Write out every item below in full, and scale each coordinate in the answers by a factor of 2.45, rounding the results to whole numbers with halves rounded up.

- _STORED DATA_

+-------+

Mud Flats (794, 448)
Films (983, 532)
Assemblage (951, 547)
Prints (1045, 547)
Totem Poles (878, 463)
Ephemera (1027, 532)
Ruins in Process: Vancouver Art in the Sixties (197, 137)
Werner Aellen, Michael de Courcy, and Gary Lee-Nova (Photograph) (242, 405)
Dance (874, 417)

+-------+

- _SOLUTION TO THE EXERCISE_
Mud Flats (1945, 1098)
Films (2408, 1303)
Assemblage (2330, 1340)
Prints (2560, 1340)
Totem Poles (2151, 1134)
Ephemera (2516, 1303)
Ruins in Process: Vancouver Art in the Sixties (483, 336)
Werner Aellen, Michael de Courcy, and Gary Lee-Nova (Photograph) (593, 992)
Dance (2141, 1022)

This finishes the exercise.